Passage shown >>
#####

Although prevention can help to ensure safety, if the problem is to be corrected your dog will need to be taught to accept approaches and give up objects on command. The goal is to train the dog that it will receive a favored treat or reward that is even more appealing than the object in its possession. However, you must first have good control and a well-trained dog. If your dog will not sit and stay, come, or allow approach when it has no object in its possession, then there is little chance of correcting a possessive problem. For details, see section on food guarding in our ‘Puppy handling and food bowl’ handout and in our handout on ‘Controlling stealing and teaching give’.
How can I deal with food guarding behavior?
Some dogs continue to aggressively guard their food even if worked with as puppies. Punitive attempts to change them, making the dog wait and perform numerous tasks for food, or factors that cause increased hunger tend to exacerbate rather than diminish the behavior. In fact, while you should be able to remove your puppy’s toys or food bowl and approach or pet your dog when it is eating or chewing on a toy, dogs that are possessive are more likely to increase their aggression if you keep taking away their food or toy and giving nothing positive in return. On the other hand if you back off from a dog that is growling or threatening, then the behavior has been reinforced.
The first step is to remove any conflict or anxiety from the feeding situation. The food bowl should be picked up and put away when it is not mealtime. In general the dog should be fed scheduled mealtimes and not free choice (although in rare cases free choice feeding may reduce the increased arousal and aggression around the food bowl, but not the possessiveness of novel foods and treats). When food is prepared, the dog should be outside or in another room. The food is then placed in a secure location, preferably a room with a door that can be completely latched and/or locked or a crate if the dog is used to one (locking the door is essential if young children are in the home). The dog is then placed in the room or crate with the food and the door is shut. When the dog is finished eating they often will bark or scratch at the door to be released. The dog is released and let outside, and while the dog is gone the bowl is picked up and put away. At no time should the dog be fed in a location where other people are present since this presents a danger to those in the vicinity of the dog while it eats.
For some dogs this will help decrease their anxiety and remove the source of conflict between the family and the pet, and may be the lifelong solution. In other situations, if the aggression is not severe and the dog is not aggressive about an empty food bowl, retraining can be attempted. This often entails measured and controlled feeding. The exercise can be performed with a leash and head collar for additional control should the dog not respond to your commands or should aggression begin to emerge. The dog’s daily ration is split into multiple portions. The dog is asked to sit/stay and a small amount of food is placed in the bowl; then the bowl is placed on the floor and the person steps back 2-4 feet. The dog is then released to eat this amount. Once the dog has consumed the amount he is backed away from the bowl, asked again to sit/stay and the bowl is picked up, repeating the process until the whole meal is consumed. Occasionally a special treat can be added to the next portion of food. If at any time the dog stiffens or growls, the session ends and, once the dog leaves the bowl, it is picked up and put away.

#####

Element and text position data:
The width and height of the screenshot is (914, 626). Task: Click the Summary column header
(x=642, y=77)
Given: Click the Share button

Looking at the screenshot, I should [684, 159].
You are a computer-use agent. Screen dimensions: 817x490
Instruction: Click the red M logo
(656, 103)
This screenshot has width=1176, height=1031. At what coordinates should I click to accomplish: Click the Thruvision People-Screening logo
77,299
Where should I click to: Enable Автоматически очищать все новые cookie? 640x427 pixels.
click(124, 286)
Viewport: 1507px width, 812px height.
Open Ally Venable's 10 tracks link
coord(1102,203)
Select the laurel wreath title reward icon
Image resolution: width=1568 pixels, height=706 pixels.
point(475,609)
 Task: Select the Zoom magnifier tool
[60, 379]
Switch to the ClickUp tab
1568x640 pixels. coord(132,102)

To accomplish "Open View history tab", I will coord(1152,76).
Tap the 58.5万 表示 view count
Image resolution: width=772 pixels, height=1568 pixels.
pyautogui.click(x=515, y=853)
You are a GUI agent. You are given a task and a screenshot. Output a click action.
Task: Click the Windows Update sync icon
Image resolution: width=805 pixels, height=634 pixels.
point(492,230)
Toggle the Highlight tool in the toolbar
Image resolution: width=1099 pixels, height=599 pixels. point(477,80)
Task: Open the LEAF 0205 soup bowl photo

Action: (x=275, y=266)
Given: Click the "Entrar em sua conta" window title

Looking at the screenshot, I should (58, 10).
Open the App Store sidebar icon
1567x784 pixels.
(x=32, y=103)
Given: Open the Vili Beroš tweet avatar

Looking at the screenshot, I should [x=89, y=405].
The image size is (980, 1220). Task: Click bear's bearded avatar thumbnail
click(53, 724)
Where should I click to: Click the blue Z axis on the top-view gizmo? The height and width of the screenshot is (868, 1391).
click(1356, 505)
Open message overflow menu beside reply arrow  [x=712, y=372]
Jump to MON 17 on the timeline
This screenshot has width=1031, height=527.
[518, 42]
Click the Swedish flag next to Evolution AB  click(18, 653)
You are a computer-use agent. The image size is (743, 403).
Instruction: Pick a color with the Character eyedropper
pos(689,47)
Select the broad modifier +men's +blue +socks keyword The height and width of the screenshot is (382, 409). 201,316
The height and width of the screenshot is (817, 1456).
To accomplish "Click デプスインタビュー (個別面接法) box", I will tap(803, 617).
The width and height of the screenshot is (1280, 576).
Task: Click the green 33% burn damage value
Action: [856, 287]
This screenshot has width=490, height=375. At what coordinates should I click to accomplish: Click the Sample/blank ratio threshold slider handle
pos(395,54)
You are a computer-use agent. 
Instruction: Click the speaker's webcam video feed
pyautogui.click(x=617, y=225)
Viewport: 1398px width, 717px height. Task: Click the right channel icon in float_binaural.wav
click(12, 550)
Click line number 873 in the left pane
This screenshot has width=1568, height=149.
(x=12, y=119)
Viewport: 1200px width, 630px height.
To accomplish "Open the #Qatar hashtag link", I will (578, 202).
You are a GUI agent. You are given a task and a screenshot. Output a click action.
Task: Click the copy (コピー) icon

#####

Problems to solve >>
1 > According to the passage on food guarding, how far does the person step back after setting the bowl on the floor?
2 > Write out the section of the food guarding passage between "Although prevention can" and "and teaching give’.", inclusive.

Answers for the tasks >>
1 > 2-4 feet.

2 >
Although prevention can help to ensure safety, if the problem is to be corrected your dog will need to be taught to accept approaches and give up objects on command. The goal is to train the dog that it will receive a favored treat or reward that is even more appealing than the object in its possession. However, you must first have good control and a well-trained dog. If your dog will not sit and stay, come, or allow approach when it has no object in its possession, then there is little chance of correcting a possessive problem. For details, see section on food guarding in our ‘Puppy handling and food bowl’ handout and in our handout on ‘Controlling stealing and teaching give’.